Denn auch die Wasser- und Elektrizitätsministerien in Bagdad und Erbil planen weitere Wasserkraftwerke. In den kommenden fünf Jahren sollen 45 Dämme mit insgesamt 2900 Megawatt Leistung entstehen , darunter die folgenden:
- In der Bekhme (oder Bakhma)-Schlucht nordöstlich von Erbil hat das kurdische Wasserministerium alte Pläne aufgenommen, eines der höchsten Sperrwerke der Welt zu errichten: 230 Meter soll die Staumauer am Größeren Zab-Fluss empor ragen und 1536 Megawatt erzeugen. Das Projekt wird mit 2,1 Milliarden Dollar veranschlagt.
- Die Dämme Mandawa (620 MW) und Khazir Gomel (24 MW) am Größeren Zab-Fluss und Taq Taq (300 MW) am Kleineren Zab-Fluss werden zwischen 88 und 112 Metern hoch. Gesamtkosten: 2,26 Milliarden Dollar.
- Der Ghatas-Damm bei Badra (Grenzprovinz Wasit) soll den Kilal aufstauen, der sich aus dem Iran speist. Das Projekt ist noch in der Schwebe.
- Der Badush-Damm 15 km nordwestlich von Mosul wurde in den 1990er Jahren begonnen, aber vor der Invasion von 2003 unvollendet stehen gelassen. Er soll 170 MW produzieren.
- Der Al-Baghdadi-Damm soll unterhalb des Haditha-Damms am Euphrat in der Provinz Anbar liegen. Italienische Geophysiker erstellen derzeit eine Machbarkeitsstudie inkl. Umweltfolgenabschätzung.
Um sich an Ausschreibungen im Irak beteiligen zu können, sind Partner und ein eigenes Büro vor Ort essentiell.
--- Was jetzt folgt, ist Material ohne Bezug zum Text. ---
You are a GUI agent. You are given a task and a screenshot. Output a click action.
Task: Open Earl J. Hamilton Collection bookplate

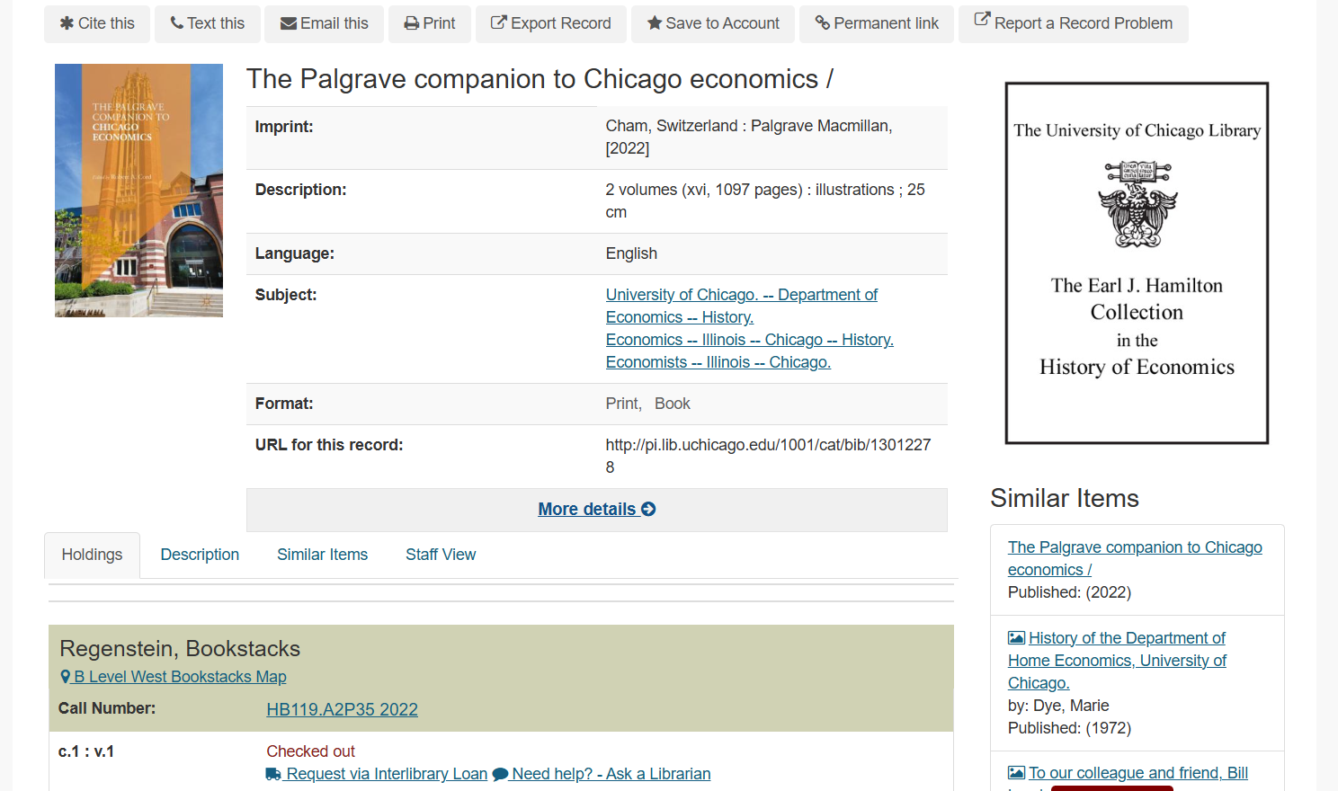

So hat es im März 2010 auch die Hydro Power Engineering GmbH aus Nürnberg gemacht, ein Mitglied der Gauff-Gruppe. Innerhalb von nur zwei Wochen hat HPE im kurdischen Erbil ein Büro eröffnet und seitdem bei bislang drei Wasserkraftprojekten mitgeboten: Die Dämme Dewana und Khornawasan sollen hauptsächlich als Wasserreservoir für die aride Region südöstlich von Kirkuk dienen und daneben „einige hundert KW Strom“ liefern, das Bawanour-Projekt aber immerhin bis zu 5o MW, sagt HPE-Geschäftsführer Matthias Bertram.
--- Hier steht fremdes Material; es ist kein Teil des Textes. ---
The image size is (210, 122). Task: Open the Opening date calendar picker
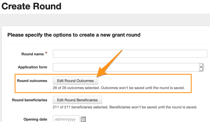(83, 119)
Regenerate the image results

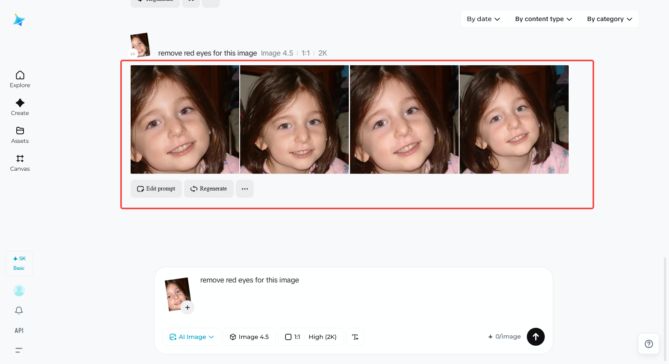pyautogui.click(x=208, y=189)
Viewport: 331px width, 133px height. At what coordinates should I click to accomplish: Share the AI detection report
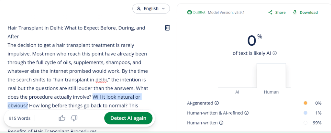[277, 12]
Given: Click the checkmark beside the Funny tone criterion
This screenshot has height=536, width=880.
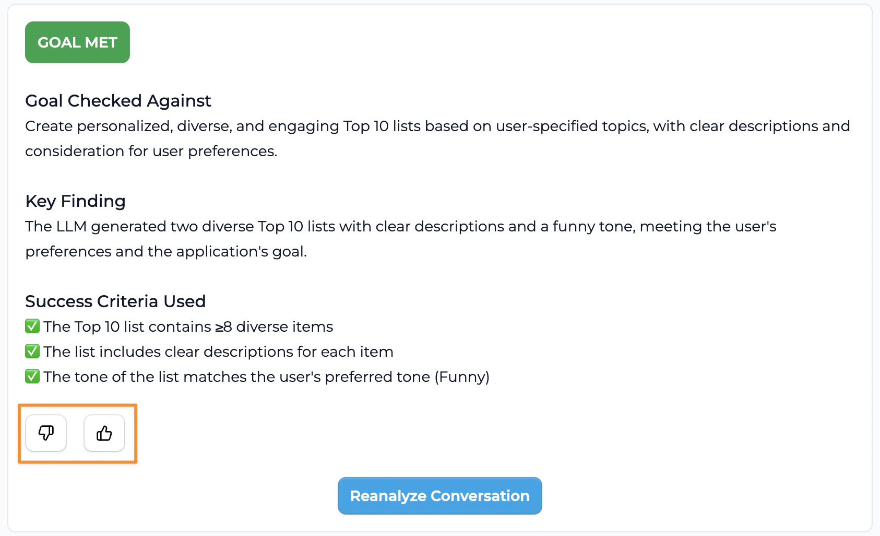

Eines der Bieterverfahren war wenig transparent. Zudem wird „der Markt dort unten intensiv von türkischen und iranischen Firmen bedient, da kommt es zu extremen Preisunterschieden – bei einem Planungsprojekt schwankten die vorgelegten Angebote zwischen 1,6 und 12 Millionen US-Dollar!“, sagt Bertram. Auch für die beiden anderen Dämme lagen schließlich Bauangebote von 11 bis 25 Millionen Dollar vor.
Doch Bertram bietet gemeinsam mit einer irakischen Firma an, und auch wegen eines anderen Faktors rechnet er sich für die weiteren Projekte gute Chancen aus: „Kurdische Kunden haben zum Teil schon ihre Erfahrungen gemacht und daher im Leistungsverzeichnis chinesische Produkte ausdrücklich ausgeschlossen. Insofern bemerken wir eine Tendenz hin zu höherwertigen Produkten: Die Kunden schätzen die Qualität und die Zuverlässigkeit deutscher Hersteller und Engineeringfirmen."